Xiaohao Liu - One of the best experts on this subject based on the ideXlab platform.

  • a mechanism study on the efficient conversion of cellulose to Acetol over sn co catalysts with low sn content
    Green Chemistry, 2020
    Co-Authors: Xiaohao Liu, Xiaodong Liu, Haiyong Wang, Tianci Xiao, Ying Zhang
    Abstract:

    Efficient conversion of renewable cellulose to high value-added C3 chemicals is a great challenge in the field of biomass valorization. In this work, we found that the combination of Co and Sn could significantly improve the efficiency of cellulose conversion to Acetol. 54.4% yield of Acetol and 66.6% total yield of C3 products were obtained when using 2%Sn–10%Co/SiO2 (2 wt% Sn content) as a catalyst. However, using the same Sn content of 2%Sn–10%Ni/SiO2, no Acetol and only 7.1% yield of C3 products were produced. By studying the effects of different Sn and Co concentrations on cellulose conversion, it was found that the Sn species play an important role in catalyzing glucose conversion to C3 intermediates, while Co mainly played a role in hydrogenation, the same as Ni. The study demonstrated that Sn–Co/SiO2 with low Sn content can convert glucose to C3 intermediates more efficiently than the Sn–Ni/SiO2 catalyst. Moreover, Sn–Co/SiO2 could effectively convert C3 intermediates to Acetol at a high temperature which is essential for Acetol production from cellulose; but under the same conditions, the Sn–Ni/SiO2 catalyst tended to catalyze the polymerization of C3 intermediates.
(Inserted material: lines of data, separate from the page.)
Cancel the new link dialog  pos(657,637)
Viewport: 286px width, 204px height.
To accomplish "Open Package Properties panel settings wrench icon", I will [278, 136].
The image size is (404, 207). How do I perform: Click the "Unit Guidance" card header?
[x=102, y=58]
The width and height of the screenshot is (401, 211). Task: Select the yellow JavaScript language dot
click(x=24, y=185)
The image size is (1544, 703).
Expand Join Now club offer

A series of characterization methods including AAS, TEM, HRTEM, EDS, XRD, ex situ XPS, in situ XPS, and CO2-TPD found that the combination of Sn and Co could significantly increase the noninteger valent SnOx species in the catalyst. These species increased the basicity of the catalyst and were beneficial in catalyzing the isomerization of glucose and the retro-aldol condensation of fructose.
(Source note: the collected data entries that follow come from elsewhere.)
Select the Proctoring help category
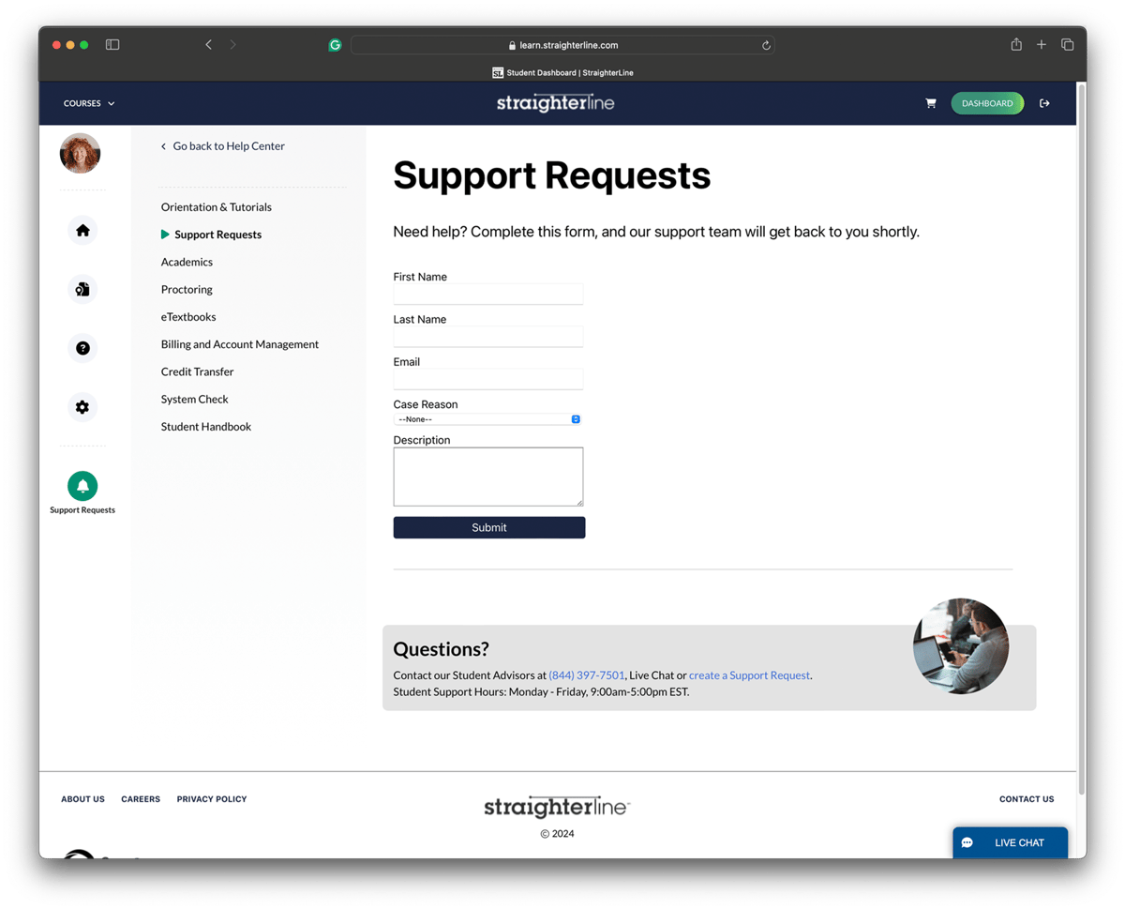1125x909 pixels. click(x=187, y=289)
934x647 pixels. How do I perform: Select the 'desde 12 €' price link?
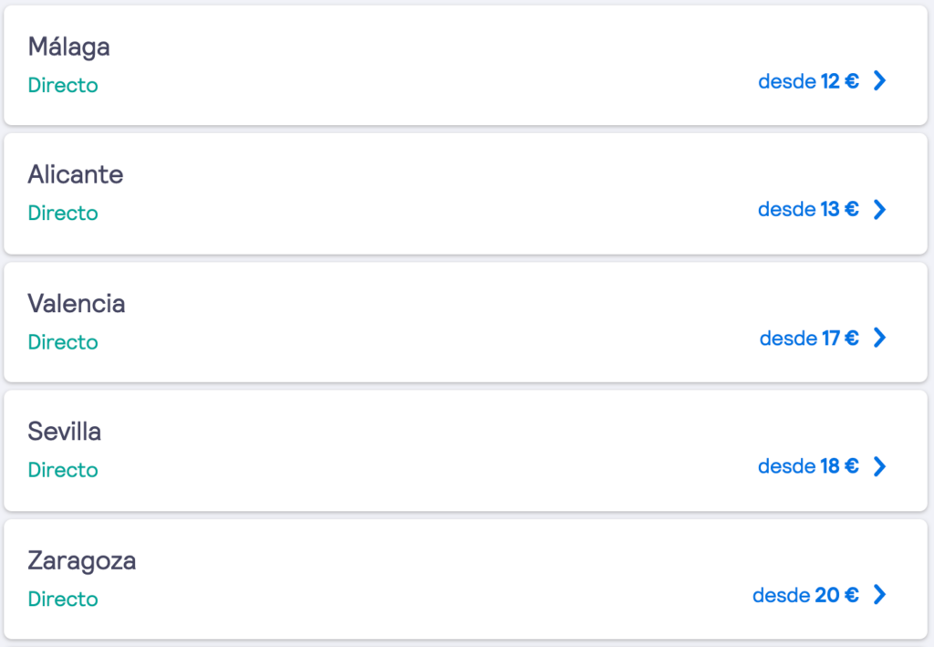tap(808, 81)
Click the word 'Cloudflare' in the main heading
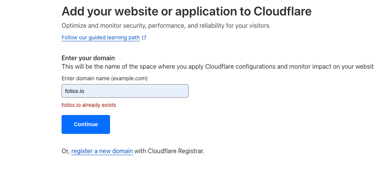 click(282, 12)
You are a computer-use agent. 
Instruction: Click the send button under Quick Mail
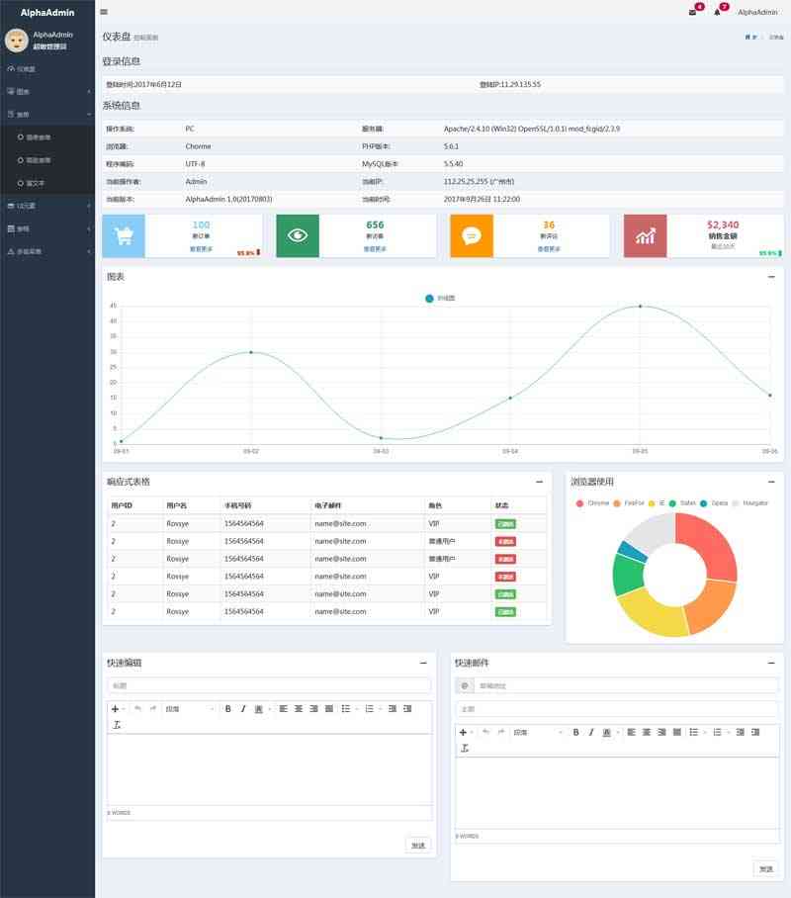coord(764,868)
  • highly efficient catalytic conversion of cellulose into Acetol over ni sn supported on nanosilica and the mechanism study
    Green Chemistry, 2019
    Co-Authors: Xiaohao Liu, Xiaodong Liu, Ying Zhang, Chenguang Wang
    Abstract:

    Selective conversion of cellulose into high value-added C3 chemicals is a great challenge in biorefinery due to the complicated reaction process. In this work, 61.6% yield of Acetol was obtained by one pot conversion of cellulose using Ni–Sn/SiO2 catalysts. A series of characterization methods including TEM, STEM-HAADF, EDS, AAS, XRD, XPS, H2-TPR, Py-FTIR, and CO2-TPD were carried out to explore the structure–activity relationship. The strong basicity of the catalysts was a key factor affecting the production of Acetol. In addition, catalysts with the hydrothermally stable L-acid sites and no B-acid sites inhibited side reactions and ensured efficient conversion of cellulose into small molecules. Further studies showed that the formation of the Ni3Sn4 alloy significantly promoted the Acetol production, and its weak hydrogenation activity inhibited further conversion of Acetol. Noninteger valence tin species (Snδ+ and SnOx) were formed both in Ni3Sn4 and Sn/SiO2. These Sn species were the source of basic sites and the active sites for catalyzing cellulose to Acetol. Under the synergistic catalysis of Sn/SiO2 and the Ni3Sn4 alloy, cellulose was efficiently converted into Acetol. This work provides guidance for the selective conversion of cellulose into C3 products.